▸ **Given request**: Put the records starting at the line containing "This screenshot has height=400, width=400." and ending at the line containing "Looking at the screenshot, I should pos(413,599)." into a Markdown table with columns Row and Line, one row per line, numbering the rows and leaving out blank lines.

──────── Records provided

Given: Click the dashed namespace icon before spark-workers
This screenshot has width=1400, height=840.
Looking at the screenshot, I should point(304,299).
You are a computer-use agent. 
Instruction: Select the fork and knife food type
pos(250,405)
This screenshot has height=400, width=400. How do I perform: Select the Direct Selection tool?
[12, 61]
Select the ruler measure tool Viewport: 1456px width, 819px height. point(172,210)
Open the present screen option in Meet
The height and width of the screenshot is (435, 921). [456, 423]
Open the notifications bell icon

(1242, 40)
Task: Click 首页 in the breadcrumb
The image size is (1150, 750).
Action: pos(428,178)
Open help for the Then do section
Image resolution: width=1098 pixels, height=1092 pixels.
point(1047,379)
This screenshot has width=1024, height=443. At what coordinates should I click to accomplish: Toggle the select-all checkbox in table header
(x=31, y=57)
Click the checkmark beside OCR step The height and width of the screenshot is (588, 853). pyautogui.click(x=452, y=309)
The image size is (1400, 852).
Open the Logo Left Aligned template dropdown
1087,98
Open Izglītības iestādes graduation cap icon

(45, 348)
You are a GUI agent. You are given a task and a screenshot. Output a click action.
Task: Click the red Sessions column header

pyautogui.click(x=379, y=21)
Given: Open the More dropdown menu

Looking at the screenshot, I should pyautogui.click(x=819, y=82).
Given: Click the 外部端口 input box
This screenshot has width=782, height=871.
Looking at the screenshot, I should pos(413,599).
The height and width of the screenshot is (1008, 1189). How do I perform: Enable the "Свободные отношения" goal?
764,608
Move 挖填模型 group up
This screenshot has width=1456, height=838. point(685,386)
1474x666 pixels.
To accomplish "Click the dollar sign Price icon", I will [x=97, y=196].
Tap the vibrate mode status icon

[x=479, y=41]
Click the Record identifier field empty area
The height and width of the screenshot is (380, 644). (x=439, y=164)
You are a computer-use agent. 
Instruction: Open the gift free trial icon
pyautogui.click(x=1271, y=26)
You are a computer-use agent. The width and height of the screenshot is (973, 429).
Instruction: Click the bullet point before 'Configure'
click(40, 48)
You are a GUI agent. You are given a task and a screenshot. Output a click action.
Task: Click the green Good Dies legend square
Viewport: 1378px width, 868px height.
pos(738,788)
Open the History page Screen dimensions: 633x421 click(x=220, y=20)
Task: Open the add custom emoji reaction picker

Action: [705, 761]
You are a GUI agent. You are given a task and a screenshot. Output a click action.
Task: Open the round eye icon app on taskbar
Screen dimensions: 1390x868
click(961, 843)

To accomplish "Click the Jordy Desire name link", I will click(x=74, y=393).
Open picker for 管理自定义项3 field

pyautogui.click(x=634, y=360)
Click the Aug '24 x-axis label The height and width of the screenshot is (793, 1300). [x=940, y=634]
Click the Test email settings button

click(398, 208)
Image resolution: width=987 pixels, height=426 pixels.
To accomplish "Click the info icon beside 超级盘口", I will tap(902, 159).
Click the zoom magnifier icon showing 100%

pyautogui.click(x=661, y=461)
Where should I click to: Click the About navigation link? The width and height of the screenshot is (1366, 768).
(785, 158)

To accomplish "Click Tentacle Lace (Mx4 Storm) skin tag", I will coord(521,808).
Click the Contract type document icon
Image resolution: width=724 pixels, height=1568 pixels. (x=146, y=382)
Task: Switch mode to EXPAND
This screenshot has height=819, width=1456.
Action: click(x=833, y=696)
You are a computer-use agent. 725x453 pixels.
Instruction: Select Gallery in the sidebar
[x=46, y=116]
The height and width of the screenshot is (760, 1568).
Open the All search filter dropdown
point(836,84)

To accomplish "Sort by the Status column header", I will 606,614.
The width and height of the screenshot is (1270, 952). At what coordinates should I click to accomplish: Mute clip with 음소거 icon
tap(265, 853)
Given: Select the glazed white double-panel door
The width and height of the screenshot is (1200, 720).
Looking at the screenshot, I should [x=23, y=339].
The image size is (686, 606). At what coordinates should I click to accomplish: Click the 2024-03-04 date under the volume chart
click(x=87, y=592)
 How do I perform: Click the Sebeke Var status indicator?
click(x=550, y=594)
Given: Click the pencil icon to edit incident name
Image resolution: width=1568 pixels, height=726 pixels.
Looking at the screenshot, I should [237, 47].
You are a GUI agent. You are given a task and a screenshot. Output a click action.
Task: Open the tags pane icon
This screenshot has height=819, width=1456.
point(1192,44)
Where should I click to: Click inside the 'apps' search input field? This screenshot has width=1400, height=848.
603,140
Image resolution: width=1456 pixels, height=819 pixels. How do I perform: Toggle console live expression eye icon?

────────────────

▸ **Expected output**:
| Row | Line |
|---|---|
| 1 | This screenshot has height=400, width=400. How do I perform: Select the Direct Selection tool? |
| 2 | [12, 61] |
| 3 | Select the ruler measure tool Viewport: 1456px width, 819px height. point(172,210) |
| 4 | Open the present screen option in Meet |
| 5 | The height and width of the screenshot is (435, 921). [456, 423] |
| 6 | Open the notifications bell icon |
| 7 | (1242, 40) |
| 8 | Task: Click 首页 in the breadcrumb |
| 9 | The image size is (1150, 750). |
| 10 | Action: pos(428,178) |
| 11 | Open help for the Then do section |
| 12 | Image resolution: width=1098 pixels, height=1092 pixels. |
| 13 | point(1047,379) |
| 14 | This screenshot has width=1024, height=443. At what coordinates should I click to accomplish: Toggle the select-all checkbox in table header |
| 15 | (x=31, y=57) |
| 16 | Click the checkmark beside OCR step The height and width of the screenshot is (588, 853). pyautogui.click(x=452, y=309) |
| 17 | The image size is (1400, 852). |
| 18 | Open the Logo Left Aligned template dropdown |
| 19 | 1087,98 |
| 20 | Open Izglītības iestādes graduation cap icon |
| 21 | (45, 348) |
| 22 | You are a GUI agent. You are given a task and a screenshot. Output a click action. |
| 23 | Task: Click the red Sessions column header |
| 24 | pyautogui.click(x=379, y=21) |
| 25 | Given: Open the More dropdown menu |
| 26 | Looking at the screenshot, I should pyautogui.click(x=819, y=82). |
| 27 | Given: Click the 外部端口 input box |
| 28 | This screenshot has width=782, height=871. |
| 29 | Looking at the screenshot, I should pos(413,599). |